There are some cases of bio-metallic materials, as hinted at by the comments. But these are relatively small amount of metal.
It's not that there is a lack of metal available. Iron in particular is the fourth most common element in the earth's crust. Most soil that has a reddish color has iron in it. There are several reasons you don't see iron exoskeletons on animals all the time.
Firstly, metallic iron (in chemistry terms, fully reduced, oxidation state 0) has a high energetic cost to create.
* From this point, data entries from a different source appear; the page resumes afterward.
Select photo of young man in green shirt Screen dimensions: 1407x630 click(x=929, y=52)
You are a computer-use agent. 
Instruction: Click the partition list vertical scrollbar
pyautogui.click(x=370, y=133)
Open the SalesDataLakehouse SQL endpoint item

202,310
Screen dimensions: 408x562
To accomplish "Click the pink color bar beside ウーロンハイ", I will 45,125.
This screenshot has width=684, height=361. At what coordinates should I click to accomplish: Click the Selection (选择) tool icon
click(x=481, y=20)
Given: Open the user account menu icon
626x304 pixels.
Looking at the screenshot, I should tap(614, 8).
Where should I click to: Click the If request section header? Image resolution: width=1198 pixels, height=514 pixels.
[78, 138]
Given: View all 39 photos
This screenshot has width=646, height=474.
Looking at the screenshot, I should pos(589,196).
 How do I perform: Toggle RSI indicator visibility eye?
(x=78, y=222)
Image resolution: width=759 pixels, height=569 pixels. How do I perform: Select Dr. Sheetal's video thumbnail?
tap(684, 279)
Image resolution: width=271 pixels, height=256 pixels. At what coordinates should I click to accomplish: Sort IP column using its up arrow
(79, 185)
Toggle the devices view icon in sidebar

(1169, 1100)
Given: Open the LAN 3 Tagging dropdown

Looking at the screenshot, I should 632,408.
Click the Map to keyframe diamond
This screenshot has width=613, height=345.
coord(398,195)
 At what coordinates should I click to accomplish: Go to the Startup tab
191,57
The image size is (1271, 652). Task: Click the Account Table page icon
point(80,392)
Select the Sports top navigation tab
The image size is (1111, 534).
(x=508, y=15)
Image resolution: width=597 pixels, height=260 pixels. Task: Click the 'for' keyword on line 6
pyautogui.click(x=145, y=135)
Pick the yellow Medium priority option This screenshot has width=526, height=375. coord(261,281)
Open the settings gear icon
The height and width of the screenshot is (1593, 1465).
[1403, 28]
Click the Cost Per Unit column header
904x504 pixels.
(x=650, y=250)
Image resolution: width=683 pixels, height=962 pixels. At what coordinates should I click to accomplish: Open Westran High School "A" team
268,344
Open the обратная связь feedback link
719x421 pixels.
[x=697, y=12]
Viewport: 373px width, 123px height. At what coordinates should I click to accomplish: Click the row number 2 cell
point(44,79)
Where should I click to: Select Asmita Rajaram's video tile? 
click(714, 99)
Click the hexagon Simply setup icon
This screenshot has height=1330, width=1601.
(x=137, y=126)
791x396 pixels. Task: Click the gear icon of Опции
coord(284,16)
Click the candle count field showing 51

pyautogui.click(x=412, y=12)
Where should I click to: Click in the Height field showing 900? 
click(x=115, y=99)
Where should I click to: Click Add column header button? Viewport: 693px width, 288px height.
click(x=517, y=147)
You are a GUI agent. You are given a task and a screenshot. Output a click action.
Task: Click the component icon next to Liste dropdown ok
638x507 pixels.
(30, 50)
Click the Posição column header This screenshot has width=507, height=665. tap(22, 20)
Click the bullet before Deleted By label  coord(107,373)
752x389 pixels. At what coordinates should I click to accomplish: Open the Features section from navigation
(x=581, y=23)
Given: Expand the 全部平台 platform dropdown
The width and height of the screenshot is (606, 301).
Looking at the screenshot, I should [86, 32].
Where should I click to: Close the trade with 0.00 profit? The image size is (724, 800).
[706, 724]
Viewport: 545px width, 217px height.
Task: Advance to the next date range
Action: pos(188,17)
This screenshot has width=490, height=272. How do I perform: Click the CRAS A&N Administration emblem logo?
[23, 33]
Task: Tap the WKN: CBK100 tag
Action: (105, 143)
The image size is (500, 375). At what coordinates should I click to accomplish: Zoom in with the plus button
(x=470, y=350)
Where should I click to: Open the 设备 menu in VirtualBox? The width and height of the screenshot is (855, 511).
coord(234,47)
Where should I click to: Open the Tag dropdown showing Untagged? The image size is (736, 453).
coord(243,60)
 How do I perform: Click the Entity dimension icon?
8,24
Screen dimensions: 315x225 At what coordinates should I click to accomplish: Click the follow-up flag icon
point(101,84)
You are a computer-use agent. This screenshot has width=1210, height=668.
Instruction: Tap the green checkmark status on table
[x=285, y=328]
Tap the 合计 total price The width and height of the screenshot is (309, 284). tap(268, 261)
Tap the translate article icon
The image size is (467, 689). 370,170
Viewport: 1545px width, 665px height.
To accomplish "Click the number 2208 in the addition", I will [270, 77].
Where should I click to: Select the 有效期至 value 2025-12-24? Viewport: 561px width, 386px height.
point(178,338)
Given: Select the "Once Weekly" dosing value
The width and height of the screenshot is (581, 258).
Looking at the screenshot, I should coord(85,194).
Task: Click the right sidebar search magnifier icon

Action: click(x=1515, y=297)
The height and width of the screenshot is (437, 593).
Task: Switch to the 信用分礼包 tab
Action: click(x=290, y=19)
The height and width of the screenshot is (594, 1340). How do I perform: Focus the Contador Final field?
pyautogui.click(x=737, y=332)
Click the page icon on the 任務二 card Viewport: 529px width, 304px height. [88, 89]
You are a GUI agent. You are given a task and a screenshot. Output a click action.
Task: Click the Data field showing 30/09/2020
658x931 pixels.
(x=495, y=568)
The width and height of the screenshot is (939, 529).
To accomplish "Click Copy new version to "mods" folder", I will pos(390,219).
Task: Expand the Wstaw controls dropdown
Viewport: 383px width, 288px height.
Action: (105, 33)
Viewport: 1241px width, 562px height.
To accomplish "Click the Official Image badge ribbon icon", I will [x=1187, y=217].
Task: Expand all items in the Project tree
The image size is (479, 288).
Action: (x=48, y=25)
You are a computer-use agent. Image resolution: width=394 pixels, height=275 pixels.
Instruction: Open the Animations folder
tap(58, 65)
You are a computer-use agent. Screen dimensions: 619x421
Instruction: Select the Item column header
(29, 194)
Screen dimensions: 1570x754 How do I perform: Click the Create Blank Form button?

Iron is the second most common metal after aluminum on the earth's crust but it's almost entirely present in oxidized states - that's to say: as rust. Most biological iron functions in the +2/+3 oxidation state, which is more similar to rust than metal. Cytochromes and haemoglobin are examples of how iron is more valuable as a chemically active biological agent than a structural agent, using oxidized iron ions as they do. Aluminium, the most common metal on Earth, has relatively little biological activity - one might assume because its redox costs are even higher than iron.
As to why reduced biometal doesn't show up very often, inability of biological systems to deposit reduced (metallic) metals is not one of them. There are cases of admittedly small pieces of reduced metal being produced by biological systems. The Magnetosomes in magnetotactic bacteria are mentioned, but there are also cases of reduced gold being accumulated by microorganisms.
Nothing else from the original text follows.